Heretic is the second such 'zine and, like its predecessor, it contains a varied selection of material for use by players and Game Masters alike, though, as is usually the case with products of this sort, it's generally of more immediate interest to GMs. Also like its predecessor, Heretic employs an anarchic graphic design suffused with arresting colors and cacographic fonts to assault the eyes of its readers. Like it or not, this is an essential part of Mörk Borg's appeal; the game and its supplements simply wouldn't be the same if they were more visually self-restrained. 
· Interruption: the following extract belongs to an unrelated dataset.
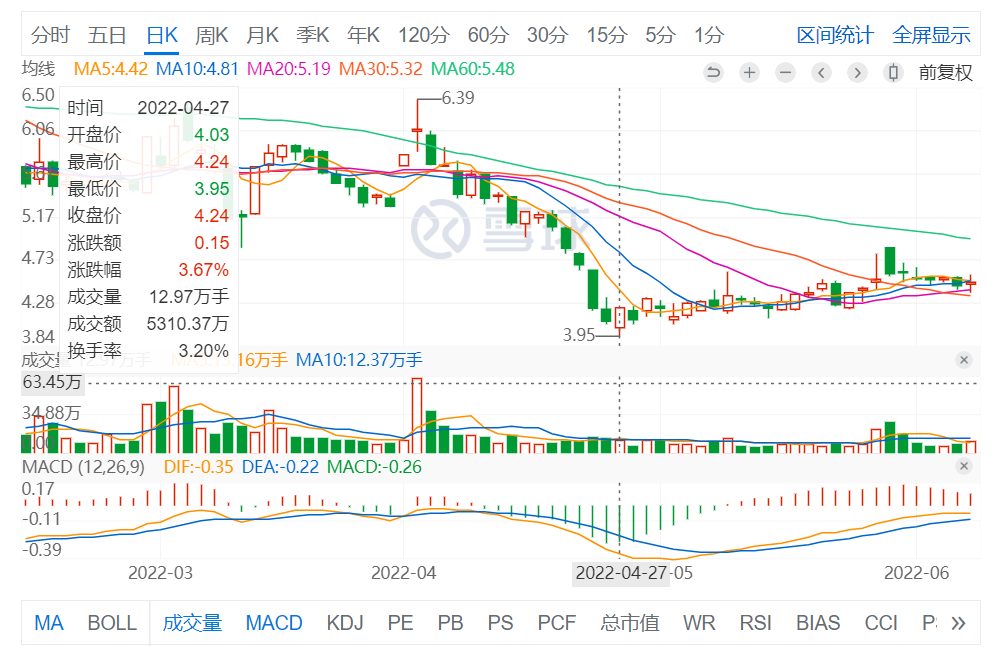The image size is (999, 656).
Task: Open the 60分 chart period
Action: [x=488, y=35]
Heretic is a 62-page staple-bound book with a gatefold cover on which content is also included, such as "Seeds of a Cult," a series of random tables to aid the Game Master in generating a villainous secret society. Everything from the cult's name to its headquarters to enemies can be quickly determined with a handful of rolls, "Unheroic Feats," meanwhile, details thirty-six unusual abilities that a character might acquire when getting better, Mörk Borg's version of leveling up. Examples include Beastly Scholar, which gives a character the ability to scry by means a dead animal's viscera, and Piper, which enables a character to befriend and speak with rats. Most of these feats provide only a small mechanical benefit but all of them are fairly flavorful. Heretic also presents two new classes, the Sacrilegious Songbird, a bard who's made a demonic pact, and the Shedding Vicar, a religious devotee who sheds his flesh to gain power.
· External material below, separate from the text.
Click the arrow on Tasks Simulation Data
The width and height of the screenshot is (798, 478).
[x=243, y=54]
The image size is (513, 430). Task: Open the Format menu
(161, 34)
"Graves Left Wanting" describes the cemetery of Graven-Tosk and its weird inhabitants. "Bloat" is a much smaller (6-room) dungeon that was once an underground temple dedicated to an obscure goddess of fat and plenty. "Sepulchre of the Swamp Witch" presents the lair of a drug-fueled serpent cult found within the final resting place of an ancient sorceress. None of these are ready-to-run scenarios so much as locales that could serve as the basis for scenarios with some additional context provided by the GM. That's fine by me, since I prefer having a store of raw materials from which to build my own adventures and each of these gives me just that, with "Graves Left Wanting" being the best of the bunch.

"You Are Cursed" is a useful – and fun – collection of random tables for handling the nature and effects of curses upon a character, in addition to the method of lifting it. "The Merchant" offers an example of a cursed individual, Wretched Old Mikhael, an undead seller of peculiar goods. Just what he sells depends on where he is found and the results of rolls on a random table. Mikhael's an intriguing NPC and I can easily see him becoming an important part of a Mörk Borg campaign. "Blackpowder Weapons for the Rich and Foolhardy" are some simple rules for introducing primitive firearms into your game. As this variant's title suggests, such firearms are expensive but using them is not nearly as foolish as I had hoped they'd be. Mostly, they they're loud and slow to reload rather than potentially harmful to their own users, which seems like an opportunity missed to me.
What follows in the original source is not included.